Luhur Minta Kebijakan Pelabelan BPA Tidak Untungkan Pengusaha Tertentu
“Saya juga belum ada laporan. Saya juga belum pernah baca itu laporan dari masyarakat meninggal gara-gara minum air galon guna ulang. Itu betul, saya secara pribadi belum pernah mendengar itu,” ucapnya.
Karenanya, dia juga mengajak para pelaku usaha air minum untuk terus mencermati kebijakan pelabelan BPA ini dengan bijak.
Menurutnya, ada potensi yang luar biasa yang harus diperjuangkan, di mana perusahaan air minum dalam kemasan (AMDK) memiliki pangsa pasar yang cukup besar dari kelompok industri minuman ringan, dengan market share mencapai 85 persen. Jumlah industri AMDK lebih dari 500 perusahaan, di mana 90 persennya merupakan industri kecil dan menengah (IKM).

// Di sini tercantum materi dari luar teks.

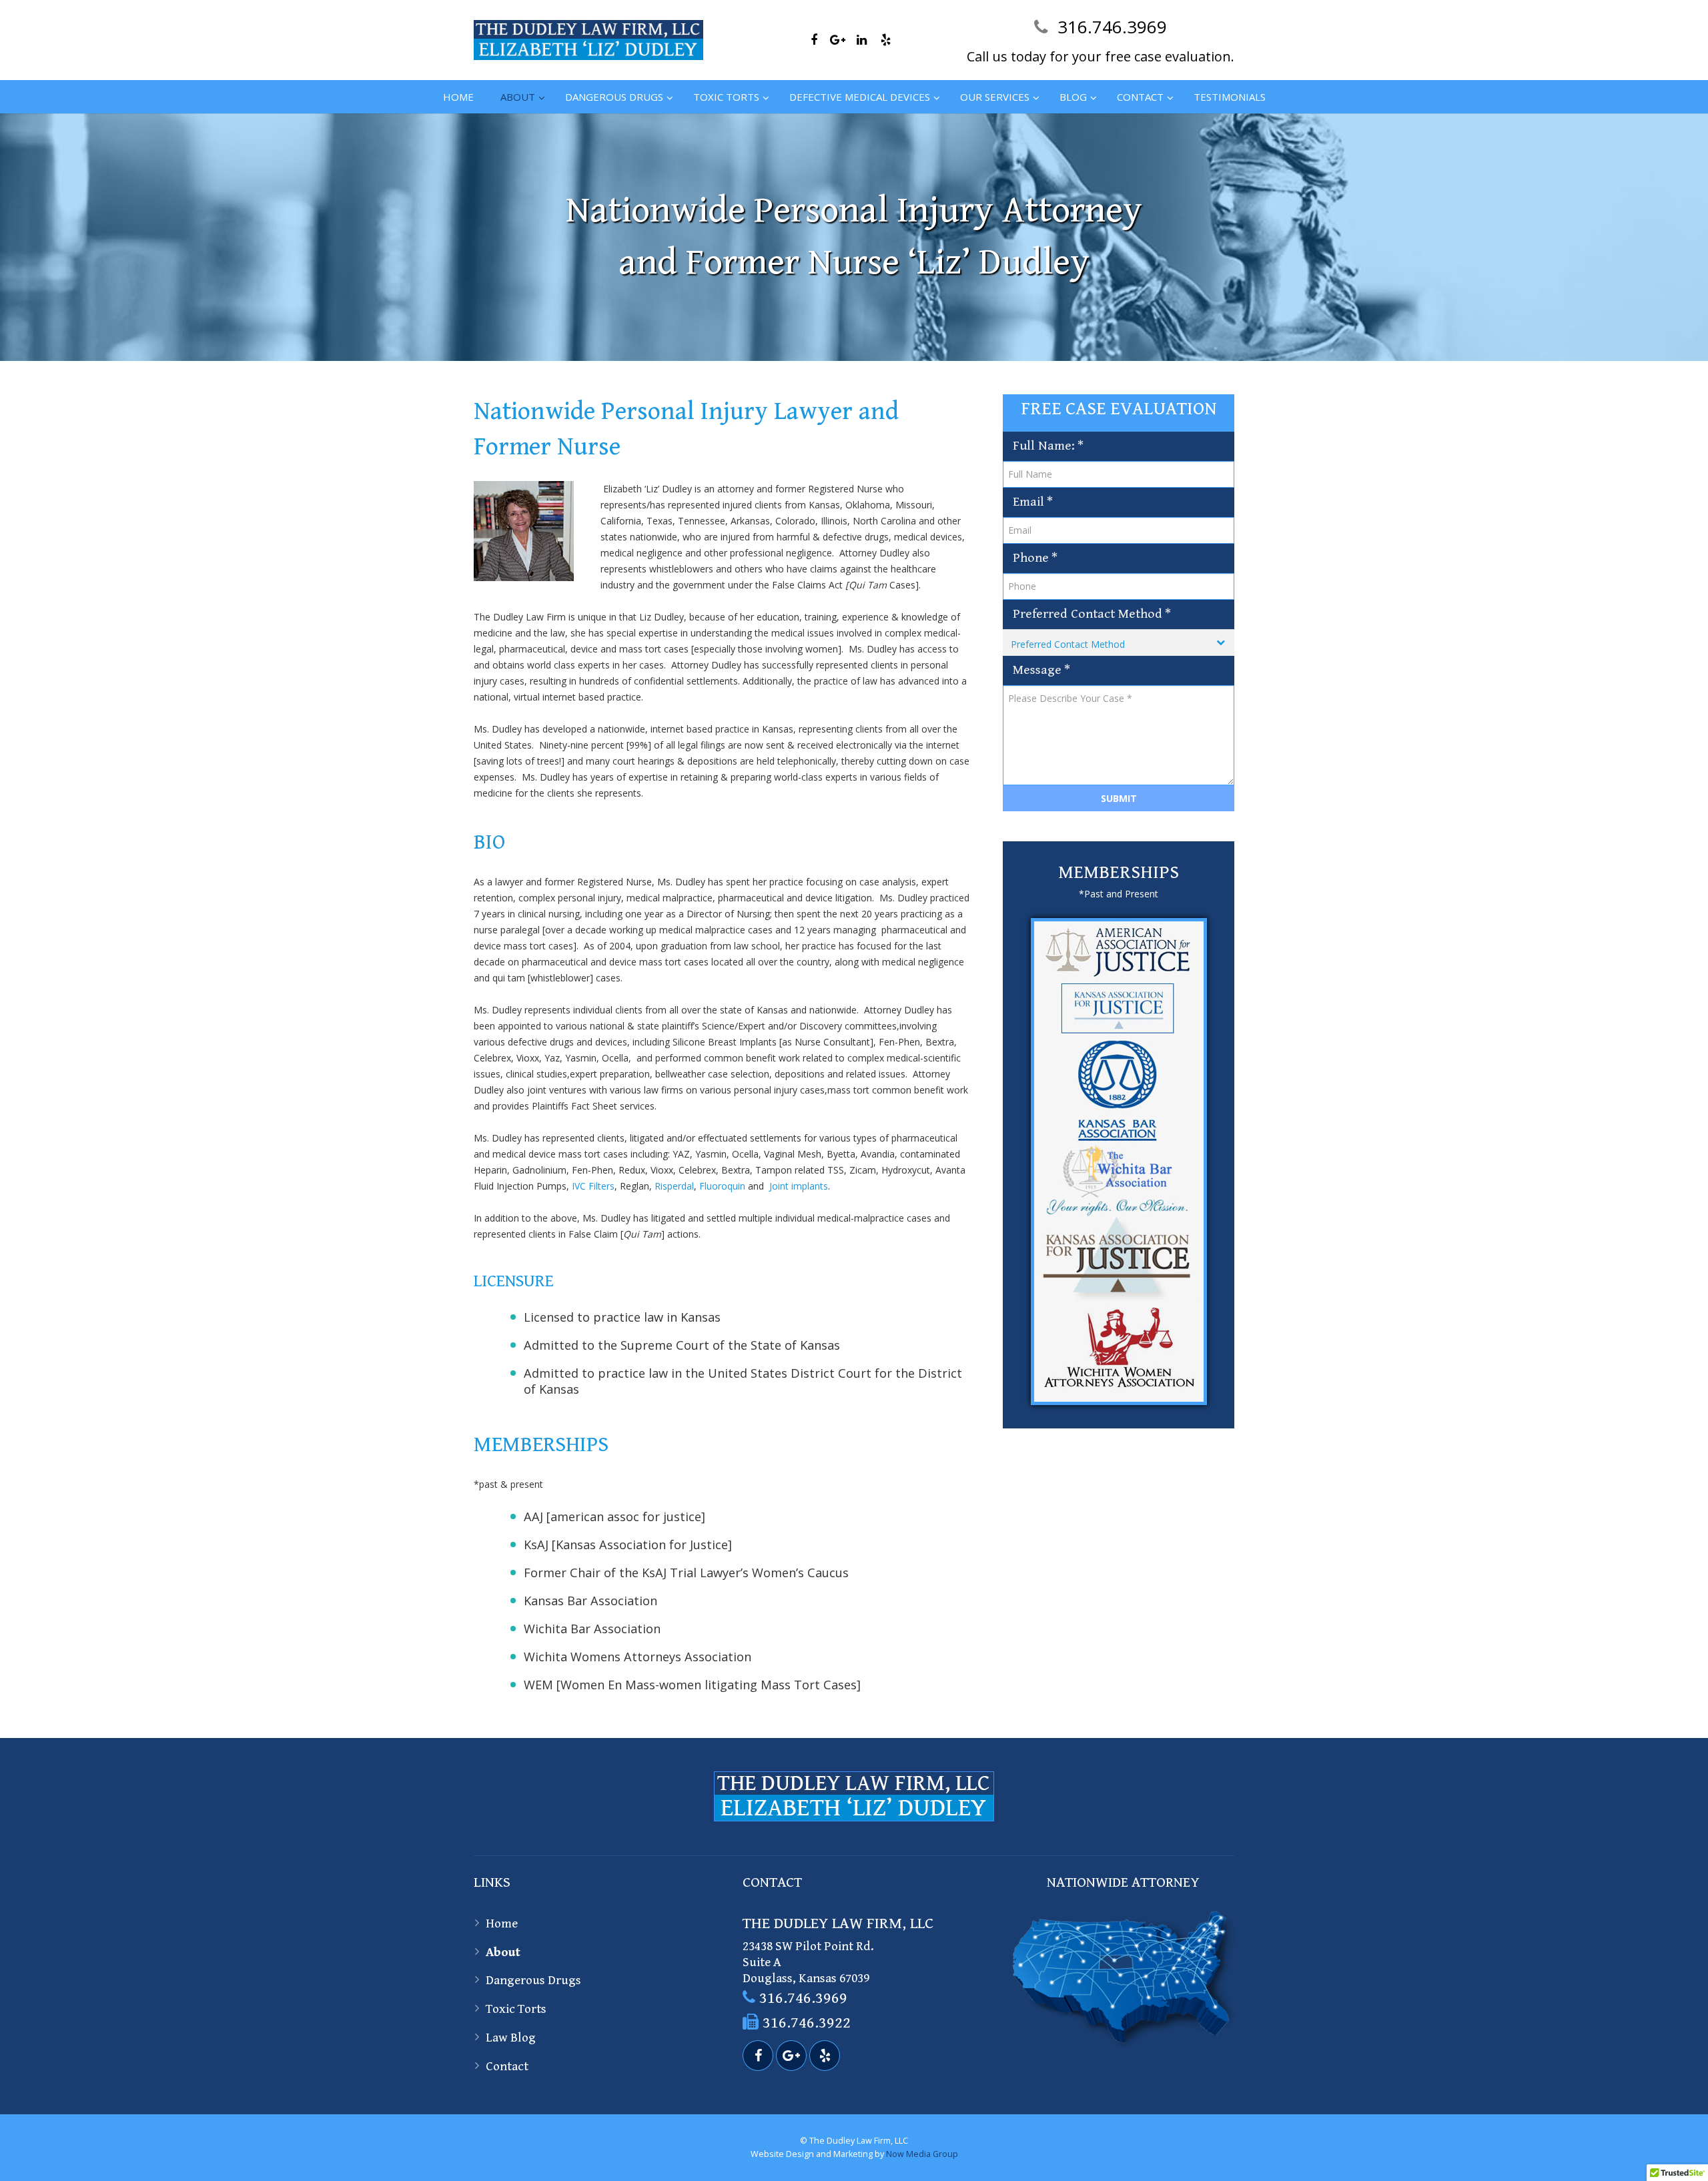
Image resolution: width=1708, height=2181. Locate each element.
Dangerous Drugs (533, 1980)
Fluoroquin (722, 1186)
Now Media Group (922, 2154)
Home (502, 1923)
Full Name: (1048, 446)
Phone (1035, 558)
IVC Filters (593, 1186)
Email (1033, 502)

“Kalau Asdamindo (Asosiasi di Bidang Pengawasan dan Perlindungan terhadap Para Pengusaha Depot Air Minum) dan Aspadin (Asosiasi Pengusaha Air Minum Dalam Kemasan) bersatu mempunyai kekuatan besar, saya kira ini potensi yang luar biasa yang harus diperjuangkan ,” katanya.

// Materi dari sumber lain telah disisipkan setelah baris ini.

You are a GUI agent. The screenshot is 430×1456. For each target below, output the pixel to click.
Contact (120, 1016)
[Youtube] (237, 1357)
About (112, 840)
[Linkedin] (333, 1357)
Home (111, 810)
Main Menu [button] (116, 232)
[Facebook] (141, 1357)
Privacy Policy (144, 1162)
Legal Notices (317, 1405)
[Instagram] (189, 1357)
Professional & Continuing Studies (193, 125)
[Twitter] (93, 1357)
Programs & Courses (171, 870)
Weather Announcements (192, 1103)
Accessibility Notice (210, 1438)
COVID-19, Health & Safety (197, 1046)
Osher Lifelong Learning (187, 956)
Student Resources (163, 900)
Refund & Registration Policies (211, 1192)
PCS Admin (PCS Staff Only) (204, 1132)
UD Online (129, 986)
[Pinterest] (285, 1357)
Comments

Jadi prinsipnya, kata Luhur, Kementerian Koperasi dan UKM ingin agar kebijakan-kebijakan yang dikeluarkan itu jangan hanya sepihak, tetapi untuk semua pihak.
“Kami harapkan Aspadin dan Asdamindo harus kompak supaya satu suara. Kalau tidak, saya khawatir yang bermain di tengah akan tepuk tangan,” ujarnya.
Sekjen Asdamindo, M. Imam Machfudi Noor, di acara yang sama menegaskan bahwa wacana pelabelan BPA ini jelas sangat berdampak terhadap usaha depot air minum isi ulang.
“Tentu kami merasakan dampaknya, karena konsumen air minum isi ulang selama ini kan menggunakan galon guna ulang saat membeli air di depot-depot kami. Kalau galon ini dihilangkan, apa konsumen mau beli pakai ember, kan enggak mungkin. Galon sekali pakai juga kan tidak bisa digunakan berulang,” ucapnya.
Dia mengatakan akan banyak usaha depot air minum isi ulang yang bangkrut akibat kebijakan pelabelan BPA ini. Apalagi, menurut Luhur, anggota Asdamindo masih banyak yang tergolong usaha sangat kecil yang pangsa pasarnya hanya 200-300 rumah.